In the February 28, 2013 issue of the Westchester Guardian
At their February 12 meeting the New Rochelle City Council discussed a memo from City Manager Chuck Strome about a proposed downtown parking study. This memo to Council dated February 1, 2013 stated that the new restaurants opening in the downtown have caused some additional parking issues in that area. Solutions offered were adding public and private parking facilities and changing the valet parking programs presently used by restaurants in the downtown. He asked City Council members to approve part of the $10,000 needed for a study that would be conducted by Tim Haahs and Associates who had previously done work for the City. The memo stated he had been working with Ralph Di Bart, executive director of the BID who had made this recommendation. Councilman Ivar Hyden asked why when Avalon II’s Top of the Rock has an event at night that he does not see any parking vouchers on the cars in the library lot. Does this suggest these automobiles are not being ticketed?
Previous to this City Council meeting on January 25, Ralph Di Bart had sent a memo to BID members (including Chuck Strome) saying that he had been meeting with restaurant owners about the major problems in the Division/Memorial/Main/Huguenot Streets area which included parking because restaurants are competing for the “limited parking” available. Further he felt the lack of valet parking regulations needed to be addressed. He asked the BID for $10,000 for a study adding that Strome had already requested half of this amount from City Council. He called the problem “critical.’
This memo was especially difficult to understand because Ralph Di Bart was contacted by this writer on January 31 because of comments made by Marc Jerome, President of the BID and Vice President of Monroe College, at the New Rochelle Planning Board meeting on January 29 (see Westchester Guardian February 7, 2013 issue, “Approval of a New Dormitory for Monroe College in New Rochelle Ignores Parking Issues”). This dormitory is to be built on Main Street in downtown New Rochelle. Jerome is President of the BID and in this capacity had addressed the serious parking problem in downtown with the BID days before the Planning Board voted on January 29. Di Bart when specifically asked about the restaurants in downtown on January 31 stated to this writer there were no parking problems at night in the downtown.

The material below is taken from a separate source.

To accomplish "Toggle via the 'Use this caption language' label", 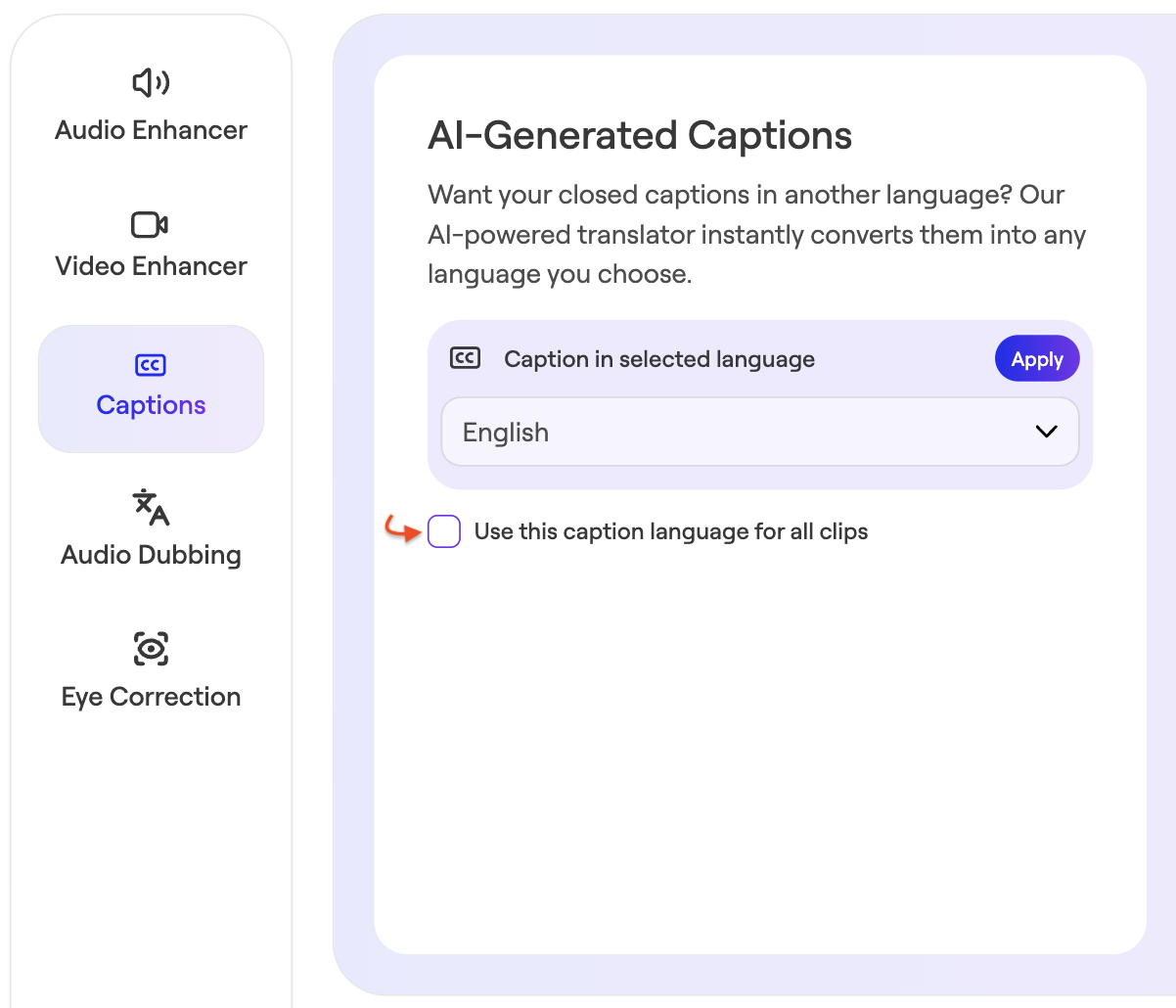I will click(x=671, y=531).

The inconsistency in these reports about the parking in downtown is at the least, troubling, and at most, distressing. especially to residents living in or near the downtown area. Are uniform parking policies being enforced in downtown? In April 2010 the New Rochelle BID was the leading proponent in a move to extend metered parking in the downtown lots from 6 to 11 p.m. James O’Toole voted against the move but Strome and Councilman Al Tarantino abstained at that time. In 2011 through the efforts of Jerome and Di Bart, metered parking was extended in downtown to midnight. It was Di Bart who advocated that the formerly free downtown parking lots at night should start charging because he saw people walking from the library lot to New Roc in the evening. Apparently charging for parking in downtown lots has not resulted in anything positive for the City or the restaurants. Further, residents need consistency and honesty from both the City government and the BID.
Jerome did not acknowledge downtown parking problems when he applied to the Planning Board for approval of the Monroe College dormitory. Yet as BID Board chairman he had already approved an “emergency” downtown parking study. What are the residents of the City supposed to conclude after witnessing these actions?